---- SOURCE MATERIAL

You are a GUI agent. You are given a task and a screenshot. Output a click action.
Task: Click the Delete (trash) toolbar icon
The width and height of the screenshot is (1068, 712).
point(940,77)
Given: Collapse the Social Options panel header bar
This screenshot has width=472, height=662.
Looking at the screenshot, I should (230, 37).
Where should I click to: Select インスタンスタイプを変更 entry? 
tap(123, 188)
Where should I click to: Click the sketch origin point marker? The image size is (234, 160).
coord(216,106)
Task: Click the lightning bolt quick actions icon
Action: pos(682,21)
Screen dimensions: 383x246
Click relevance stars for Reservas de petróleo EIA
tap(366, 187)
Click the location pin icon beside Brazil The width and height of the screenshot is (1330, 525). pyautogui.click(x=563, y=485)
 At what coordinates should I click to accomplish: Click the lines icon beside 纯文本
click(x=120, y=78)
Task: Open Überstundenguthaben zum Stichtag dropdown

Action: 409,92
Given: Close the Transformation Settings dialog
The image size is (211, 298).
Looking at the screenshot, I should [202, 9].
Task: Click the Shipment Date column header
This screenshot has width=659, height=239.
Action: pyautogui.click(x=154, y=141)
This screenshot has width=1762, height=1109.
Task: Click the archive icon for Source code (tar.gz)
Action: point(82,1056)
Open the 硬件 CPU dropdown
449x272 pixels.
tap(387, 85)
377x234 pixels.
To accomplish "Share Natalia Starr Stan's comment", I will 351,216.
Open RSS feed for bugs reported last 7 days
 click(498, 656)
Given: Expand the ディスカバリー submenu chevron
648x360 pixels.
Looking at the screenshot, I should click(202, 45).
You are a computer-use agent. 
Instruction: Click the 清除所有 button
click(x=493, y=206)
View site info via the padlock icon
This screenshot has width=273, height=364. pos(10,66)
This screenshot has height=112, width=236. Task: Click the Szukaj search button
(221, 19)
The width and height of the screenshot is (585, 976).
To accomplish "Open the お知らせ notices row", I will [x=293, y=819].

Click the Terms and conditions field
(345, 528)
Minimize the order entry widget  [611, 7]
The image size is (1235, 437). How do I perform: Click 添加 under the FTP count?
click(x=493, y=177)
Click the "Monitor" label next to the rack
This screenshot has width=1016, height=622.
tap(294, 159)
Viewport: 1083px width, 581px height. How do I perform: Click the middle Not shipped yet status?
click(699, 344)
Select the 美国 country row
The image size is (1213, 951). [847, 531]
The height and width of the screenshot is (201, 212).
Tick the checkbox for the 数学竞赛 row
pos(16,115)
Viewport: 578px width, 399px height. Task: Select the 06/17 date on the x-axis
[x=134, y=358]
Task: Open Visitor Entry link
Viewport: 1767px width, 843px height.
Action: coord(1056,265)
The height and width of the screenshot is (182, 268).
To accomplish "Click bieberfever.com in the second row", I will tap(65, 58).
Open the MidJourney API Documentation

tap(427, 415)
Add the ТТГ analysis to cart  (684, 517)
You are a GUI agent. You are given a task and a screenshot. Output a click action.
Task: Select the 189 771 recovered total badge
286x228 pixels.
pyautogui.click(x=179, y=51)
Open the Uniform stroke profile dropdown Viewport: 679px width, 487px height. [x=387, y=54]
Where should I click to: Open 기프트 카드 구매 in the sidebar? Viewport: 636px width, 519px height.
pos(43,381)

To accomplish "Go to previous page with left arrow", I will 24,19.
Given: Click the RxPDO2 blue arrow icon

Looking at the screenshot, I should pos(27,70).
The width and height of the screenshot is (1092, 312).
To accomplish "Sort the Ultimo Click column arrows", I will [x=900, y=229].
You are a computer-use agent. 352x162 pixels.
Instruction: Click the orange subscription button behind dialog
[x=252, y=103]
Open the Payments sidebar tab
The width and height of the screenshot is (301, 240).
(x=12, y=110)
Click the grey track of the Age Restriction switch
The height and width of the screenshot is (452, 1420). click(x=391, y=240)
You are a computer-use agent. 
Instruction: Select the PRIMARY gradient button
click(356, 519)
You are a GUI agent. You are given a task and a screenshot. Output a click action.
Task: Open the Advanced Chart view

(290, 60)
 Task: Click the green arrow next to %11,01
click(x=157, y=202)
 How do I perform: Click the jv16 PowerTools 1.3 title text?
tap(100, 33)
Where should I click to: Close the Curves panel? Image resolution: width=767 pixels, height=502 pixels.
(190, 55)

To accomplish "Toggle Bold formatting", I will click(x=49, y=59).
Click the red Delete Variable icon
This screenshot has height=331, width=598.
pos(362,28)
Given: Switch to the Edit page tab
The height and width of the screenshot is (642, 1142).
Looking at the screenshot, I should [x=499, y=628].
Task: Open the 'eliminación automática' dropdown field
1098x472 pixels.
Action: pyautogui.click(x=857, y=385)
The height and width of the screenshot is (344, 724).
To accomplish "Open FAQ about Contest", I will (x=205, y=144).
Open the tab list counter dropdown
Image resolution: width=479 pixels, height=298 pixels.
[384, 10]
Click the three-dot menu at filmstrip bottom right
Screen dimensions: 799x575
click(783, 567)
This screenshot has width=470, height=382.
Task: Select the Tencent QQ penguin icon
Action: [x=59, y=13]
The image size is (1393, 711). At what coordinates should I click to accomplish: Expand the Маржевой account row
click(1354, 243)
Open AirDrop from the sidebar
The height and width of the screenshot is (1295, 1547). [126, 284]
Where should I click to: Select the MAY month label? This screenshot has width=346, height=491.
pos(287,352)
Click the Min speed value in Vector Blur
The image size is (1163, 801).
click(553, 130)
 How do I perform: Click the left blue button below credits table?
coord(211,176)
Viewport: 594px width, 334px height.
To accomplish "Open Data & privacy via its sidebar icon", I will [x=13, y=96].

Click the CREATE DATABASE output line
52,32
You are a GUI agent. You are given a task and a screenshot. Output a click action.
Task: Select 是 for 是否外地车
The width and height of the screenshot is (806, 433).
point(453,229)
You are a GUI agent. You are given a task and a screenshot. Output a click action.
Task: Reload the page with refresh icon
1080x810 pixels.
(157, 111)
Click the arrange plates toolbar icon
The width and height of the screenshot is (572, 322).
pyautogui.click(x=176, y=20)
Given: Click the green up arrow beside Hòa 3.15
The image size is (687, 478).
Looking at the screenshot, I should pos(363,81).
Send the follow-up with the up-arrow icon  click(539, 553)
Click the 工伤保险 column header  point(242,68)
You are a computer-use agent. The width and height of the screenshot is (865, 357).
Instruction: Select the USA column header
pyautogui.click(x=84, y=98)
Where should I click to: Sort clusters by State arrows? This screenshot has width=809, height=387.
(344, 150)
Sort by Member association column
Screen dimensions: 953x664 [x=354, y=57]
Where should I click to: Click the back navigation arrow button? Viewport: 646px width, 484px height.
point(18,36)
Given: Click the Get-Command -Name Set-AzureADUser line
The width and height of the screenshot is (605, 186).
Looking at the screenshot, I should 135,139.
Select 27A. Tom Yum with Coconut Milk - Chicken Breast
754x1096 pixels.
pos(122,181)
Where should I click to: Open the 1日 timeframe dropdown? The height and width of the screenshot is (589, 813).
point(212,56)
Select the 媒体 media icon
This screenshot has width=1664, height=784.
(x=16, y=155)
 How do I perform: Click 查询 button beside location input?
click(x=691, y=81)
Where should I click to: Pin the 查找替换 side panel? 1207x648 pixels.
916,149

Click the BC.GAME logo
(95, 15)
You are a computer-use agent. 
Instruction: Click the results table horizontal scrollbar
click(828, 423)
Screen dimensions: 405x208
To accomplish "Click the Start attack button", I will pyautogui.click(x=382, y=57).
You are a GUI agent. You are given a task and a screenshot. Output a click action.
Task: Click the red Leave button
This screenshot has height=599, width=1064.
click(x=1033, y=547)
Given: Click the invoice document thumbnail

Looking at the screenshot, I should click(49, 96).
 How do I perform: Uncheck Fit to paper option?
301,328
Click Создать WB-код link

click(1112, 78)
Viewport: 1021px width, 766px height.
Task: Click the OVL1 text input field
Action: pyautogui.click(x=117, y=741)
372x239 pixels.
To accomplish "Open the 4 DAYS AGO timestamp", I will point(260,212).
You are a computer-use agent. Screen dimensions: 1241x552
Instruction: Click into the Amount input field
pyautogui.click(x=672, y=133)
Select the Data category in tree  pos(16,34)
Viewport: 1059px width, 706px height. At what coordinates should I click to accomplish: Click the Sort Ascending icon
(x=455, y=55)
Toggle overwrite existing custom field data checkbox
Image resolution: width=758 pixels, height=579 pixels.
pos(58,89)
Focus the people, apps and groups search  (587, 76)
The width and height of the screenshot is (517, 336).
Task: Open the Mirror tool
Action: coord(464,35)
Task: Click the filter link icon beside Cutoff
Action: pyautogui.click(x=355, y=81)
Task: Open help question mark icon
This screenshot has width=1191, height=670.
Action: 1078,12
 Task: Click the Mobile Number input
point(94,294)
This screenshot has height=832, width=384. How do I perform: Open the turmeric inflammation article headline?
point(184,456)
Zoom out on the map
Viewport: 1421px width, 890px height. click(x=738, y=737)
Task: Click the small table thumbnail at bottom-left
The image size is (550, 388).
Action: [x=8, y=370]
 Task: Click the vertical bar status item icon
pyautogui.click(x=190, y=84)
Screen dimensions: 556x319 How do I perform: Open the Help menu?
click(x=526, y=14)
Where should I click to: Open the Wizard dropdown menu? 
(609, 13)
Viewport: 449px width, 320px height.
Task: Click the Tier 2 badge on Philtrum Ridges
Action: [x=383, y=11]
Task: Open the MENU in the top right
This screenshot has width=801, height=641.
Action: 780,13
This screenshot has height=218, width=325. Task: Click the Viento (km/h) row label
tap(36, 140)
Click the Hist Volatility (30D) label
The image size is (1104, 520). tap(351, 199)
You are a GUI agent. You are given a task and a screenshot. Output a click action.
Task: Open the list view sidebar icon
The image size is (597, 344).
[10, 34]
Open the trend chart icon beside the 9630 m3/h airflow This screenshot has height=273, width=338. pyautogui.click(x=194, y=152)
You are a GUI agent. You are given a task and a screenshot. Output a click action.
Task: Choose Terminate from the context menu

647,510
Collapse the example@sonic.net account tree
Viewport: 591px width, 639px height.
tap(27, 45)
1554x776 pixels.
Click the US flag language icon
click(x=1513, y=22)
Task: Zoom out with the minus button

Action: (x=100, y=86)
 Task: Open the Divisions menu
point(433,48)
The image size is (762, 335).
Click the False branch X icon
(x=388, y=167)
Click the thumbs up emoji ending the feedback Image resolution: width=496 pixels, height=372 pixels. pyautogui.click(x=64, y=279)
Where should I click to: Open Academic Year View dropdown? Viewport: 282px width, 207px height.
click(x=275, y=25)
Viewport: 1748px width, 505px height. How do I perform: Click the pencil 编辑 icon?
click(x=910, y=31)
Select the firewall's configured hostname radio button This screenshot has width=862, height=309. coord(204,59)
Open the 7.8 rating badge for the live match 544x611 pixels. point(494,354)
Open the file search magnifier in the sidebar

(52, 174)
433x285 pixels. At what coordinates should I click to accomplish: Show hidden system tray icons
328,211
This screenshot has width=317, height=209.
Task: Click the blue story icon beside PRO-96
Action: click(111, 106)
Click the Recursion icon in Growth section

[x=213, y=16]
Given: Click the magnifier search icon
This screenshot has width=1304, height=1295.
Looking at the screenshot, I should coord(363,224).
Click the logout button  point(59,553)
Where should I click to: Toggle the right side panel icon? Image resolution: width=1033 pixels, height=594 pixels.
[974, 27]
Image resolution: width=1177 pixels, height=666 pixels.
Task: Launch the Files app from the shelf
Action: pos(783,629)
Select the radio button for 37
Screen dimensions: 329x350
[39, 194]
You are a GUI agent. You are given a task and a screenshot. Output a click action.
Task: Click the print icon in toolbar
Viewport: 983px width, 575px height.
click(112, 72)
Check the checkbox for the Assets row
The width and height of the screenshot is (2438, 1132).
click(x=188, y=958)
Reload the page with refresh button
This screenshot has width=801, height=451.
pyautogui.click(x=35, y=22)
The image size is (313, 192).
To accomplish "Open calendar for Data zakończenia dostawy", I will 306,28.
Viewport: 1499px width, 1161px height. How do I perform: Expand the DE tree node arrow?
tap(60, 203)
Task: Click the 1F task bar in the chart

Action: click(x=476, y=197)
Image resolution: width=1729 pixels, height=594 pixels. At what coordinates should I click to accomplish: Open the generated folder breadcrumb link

--------

**SET PROBLEM**:
Copy out the data word for word, from the line with "Given: Click the magnifier search icon" to the line with "Click the logout", including both of those lines.

**TASK RESPONSE**:
Given: Click the magnifier search icon
This screenshot has width=1304, height=1295.
Looking at the screenshot, I should coord(363,224).
Click the logout button  point(59,553)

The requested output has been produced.